Exercise task:
From the accounting policies note, reproduce the passage between "Note 2. Summary of" and "have been eliminated.", inclusive.

Source extract:
Note 2. Summary of Significant Accounting Policies

        Basis of Presentation.    The consolidated financial statements include our investments in 100% owned subsidiaries and majority owned subsidiaries that are controlled by us. References to we, us, our and the Company, refer to CommonWealth REIT and its consolidated subsidiaries as of December 31, 2013, unless the context indicates otherwise. The portion of a consolidated subsidiary that is not controlled by us, or the noncontrolling interest, is presented as a separate component of equity in our consolidated balance sheets. In addition, net income attributable to the noncontrolling interest is presented separately in our consolidated statements of operations. All intercompany transactions and balances have been eliminated.

(Pointing records for text and elements)

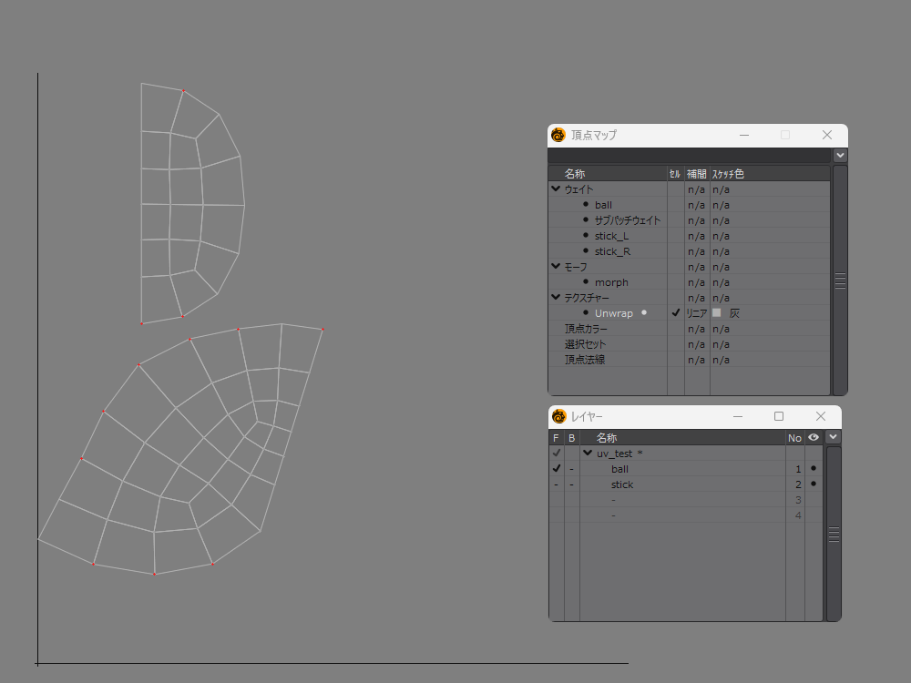Minimize the 頂点マップ window
This screenshot has width=911, height=683.
pyautogui.click(x=744, y=135)
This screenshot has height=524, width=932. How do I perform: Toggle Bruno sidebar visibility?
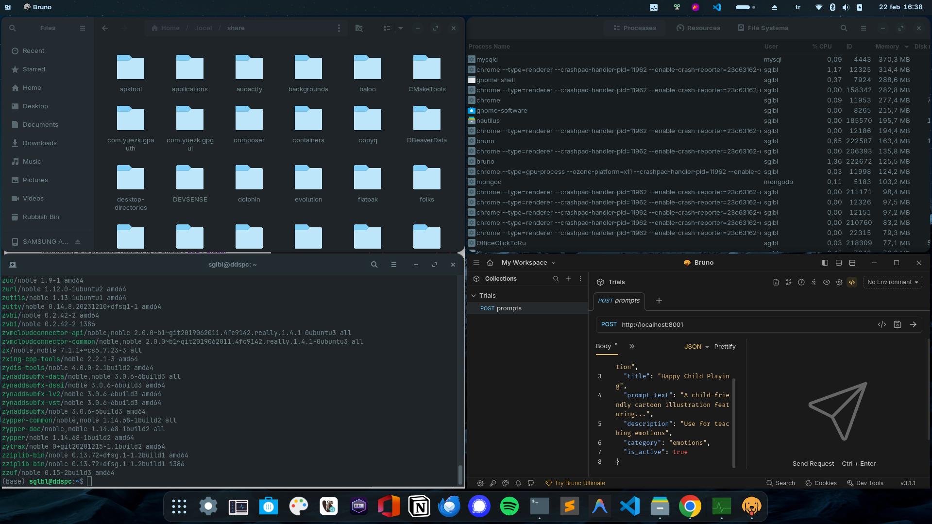point(825,263)
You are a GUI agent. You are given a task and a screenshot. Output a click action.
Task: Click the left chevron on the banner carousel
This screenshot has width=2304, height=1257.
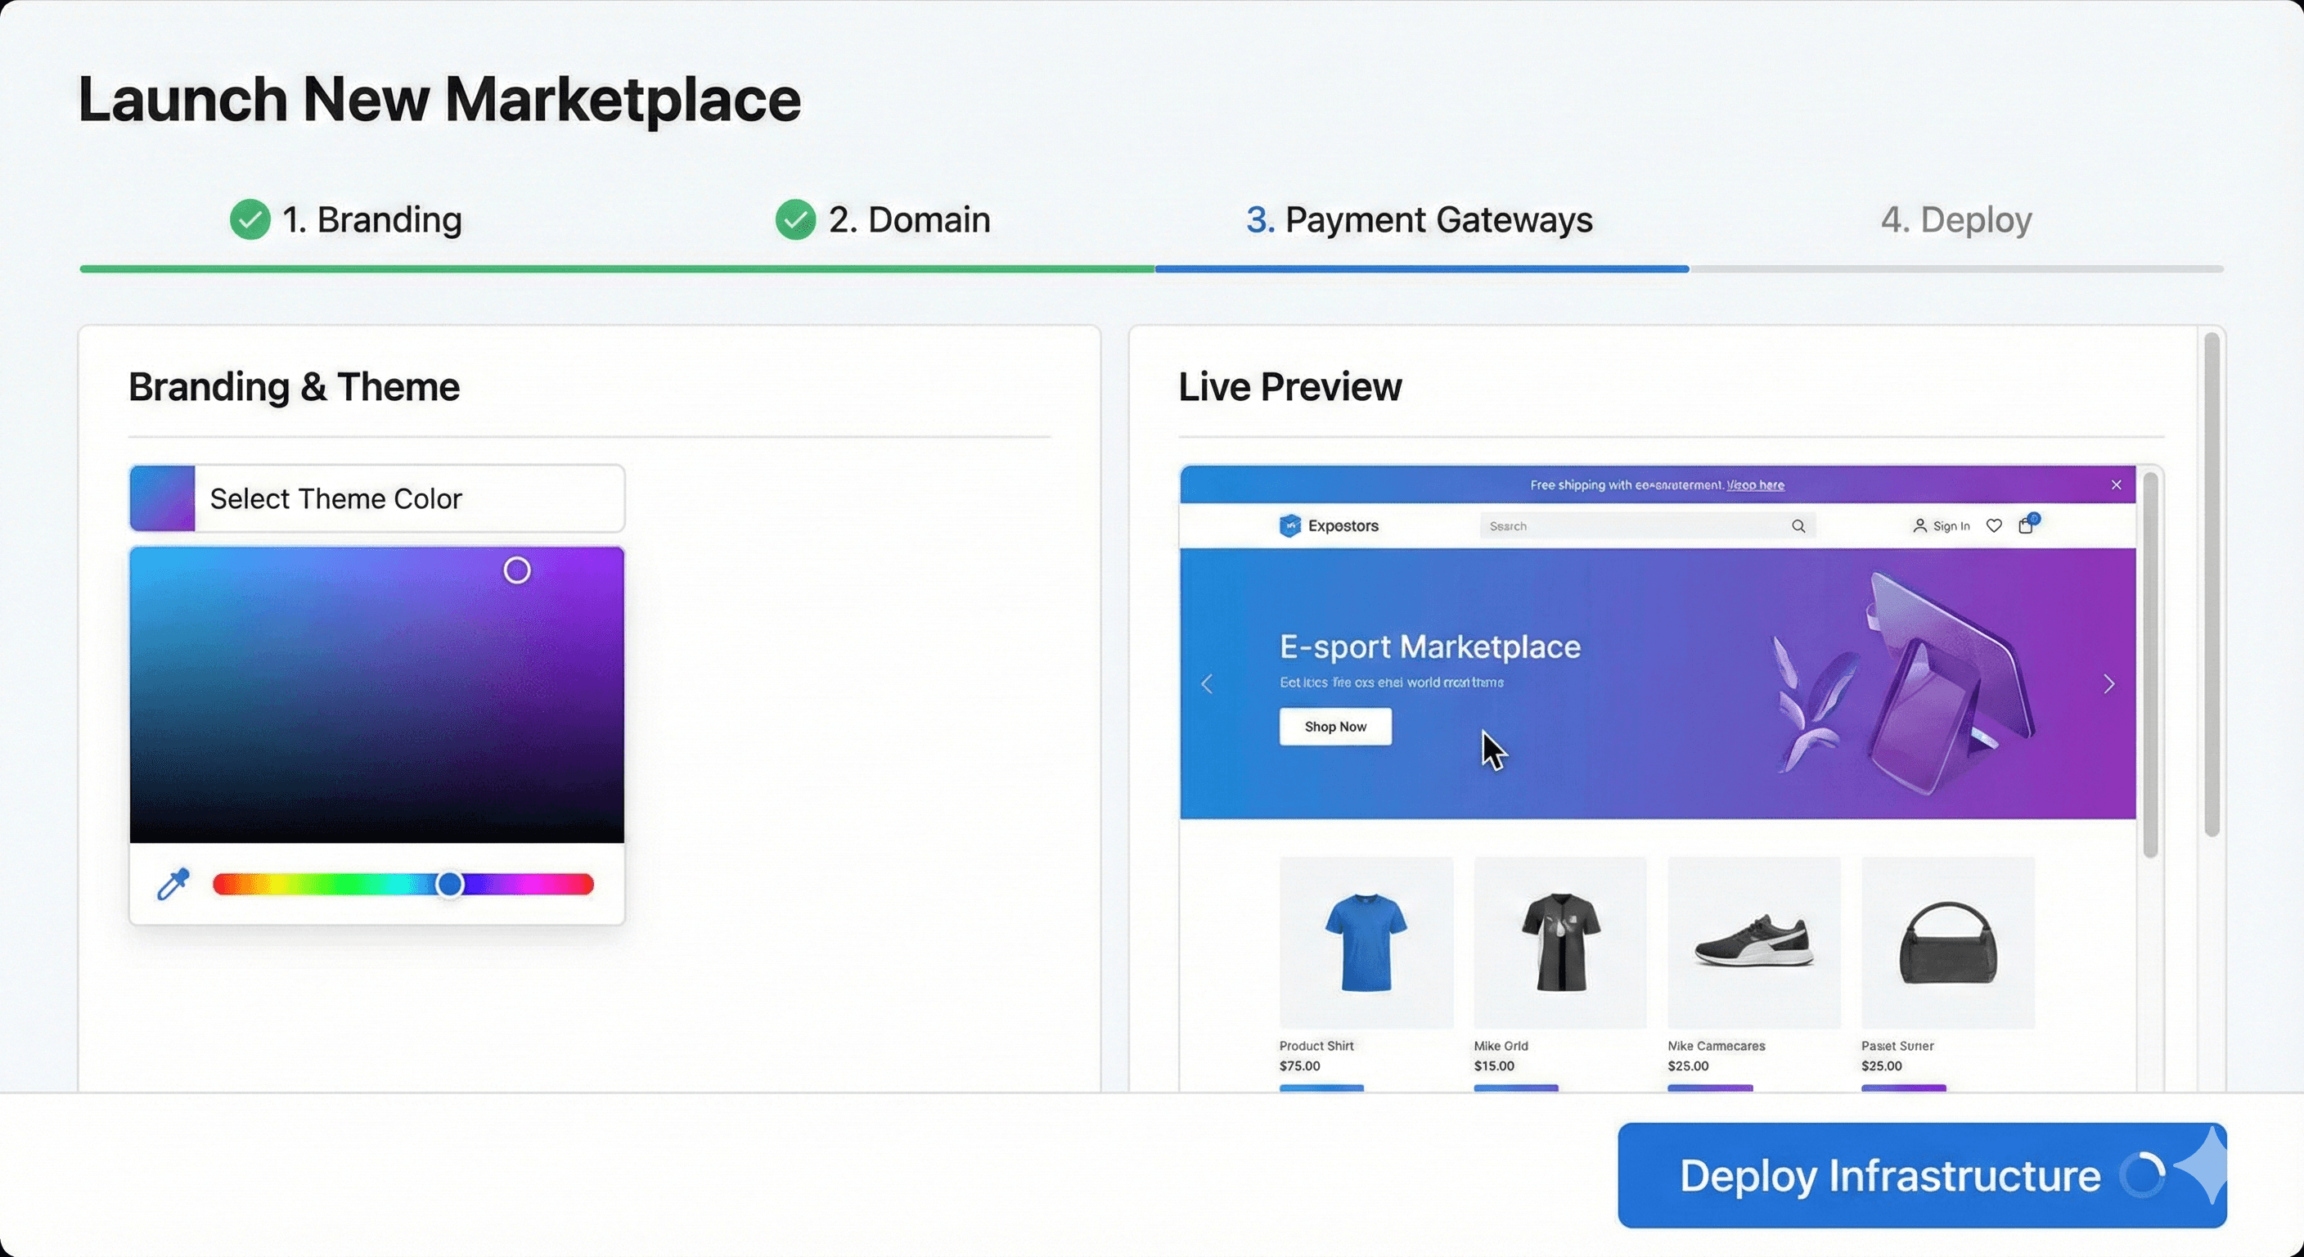[x=1207, y=684]
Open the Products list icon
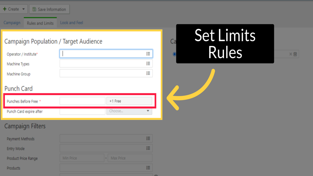The height and width of the screenshot is (176, 313). tap(148, 168)
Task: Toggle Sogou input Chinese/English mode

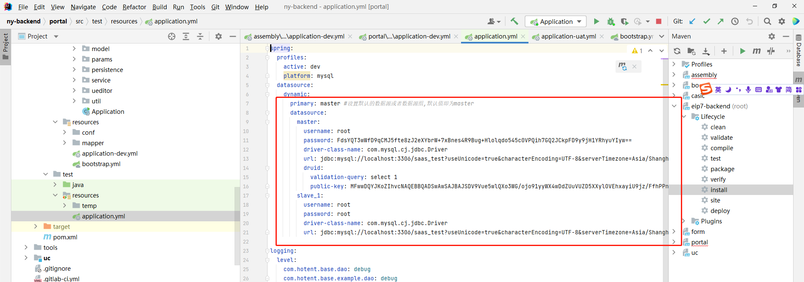Action: click(x=718, y=90)
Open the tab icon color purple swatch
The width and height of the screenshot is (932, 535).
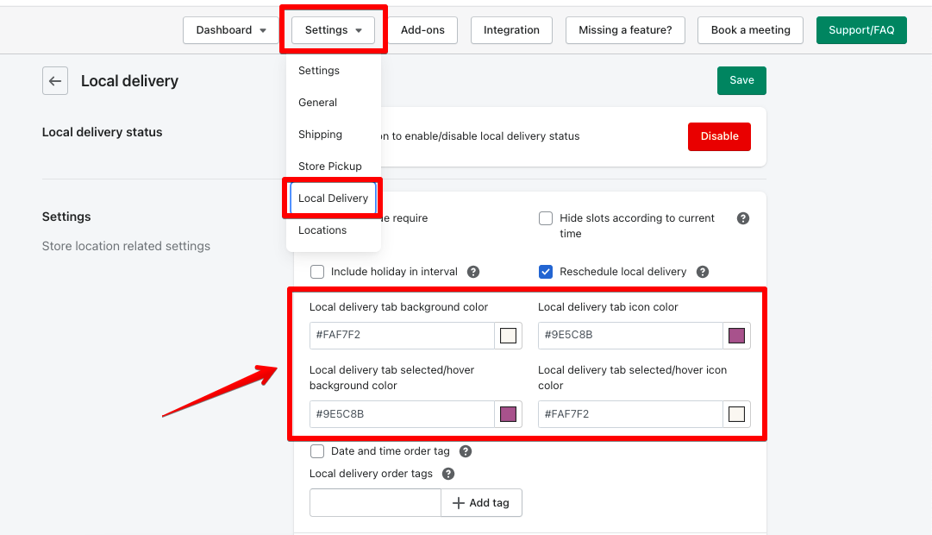point(736,336)
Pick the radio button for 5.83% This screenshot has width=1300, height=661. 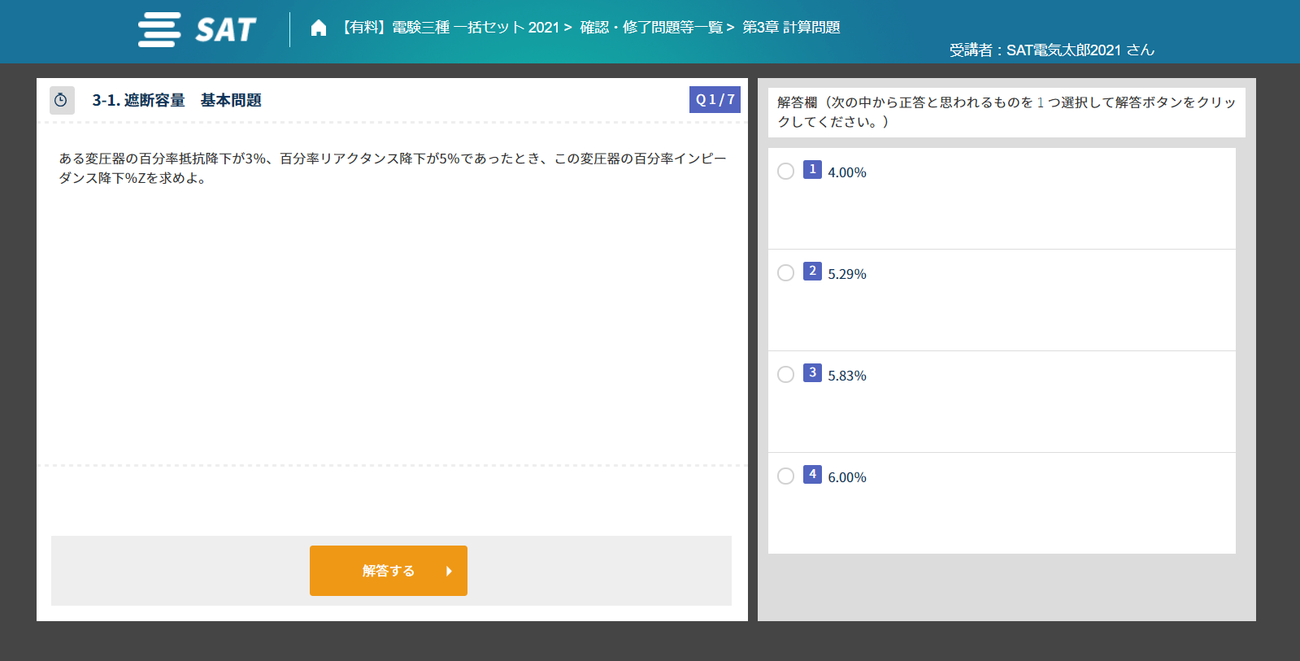click(785, 375)
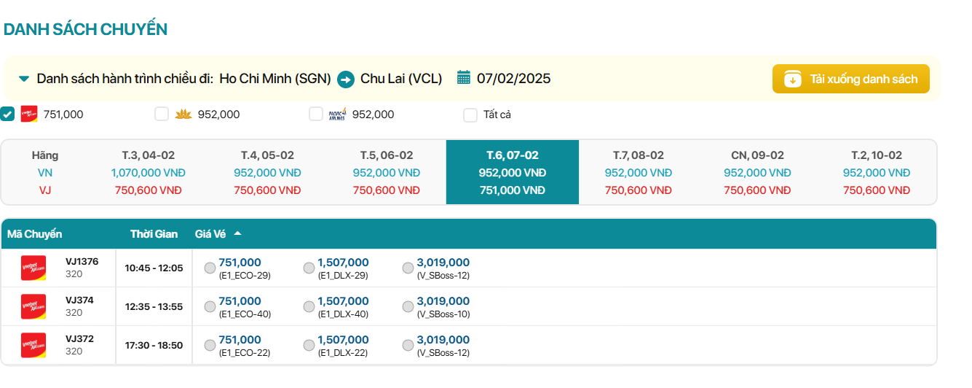
Task: Click the "Thời Gian" column header
Action: 154,234
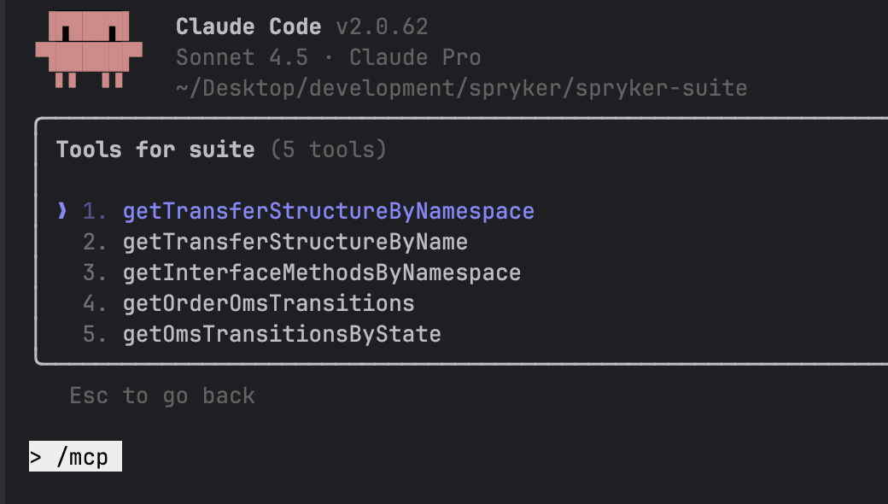Select the arrow indicator next to item 1

coord(61,211)
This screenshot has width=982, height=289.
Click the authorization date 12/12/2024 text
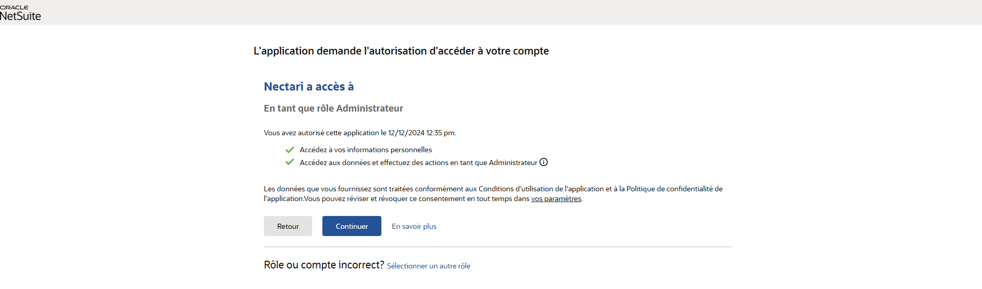[406, 133]
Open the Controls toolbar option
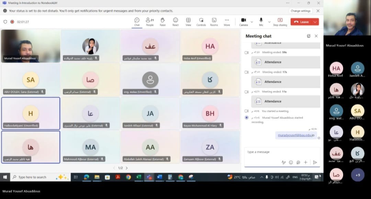 click(201, 21)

The reply:
Note 2. Summary of Significant Accounting Policies

        Basis of Presentation.    The consolidated financial statements include our investments in 100% owned subsidiaries and majority owned subsidiaries that are controlled by us. References to we, us, our and the Company, refer to CommonWealth REIT and its consolidated subsidiaries as of December 31, 2013, unless the context indicates otherwise. The portion of a consolidated subsidiary that is not controlled by us, or the noncontrolling interest, is presented as a separate component of equity in our consolidated balance sheets. In addition, net income attributable to the noncontrolling interest is presented separately in our consolidated statements of operations. All intercompany transactions and balances have been eliminated.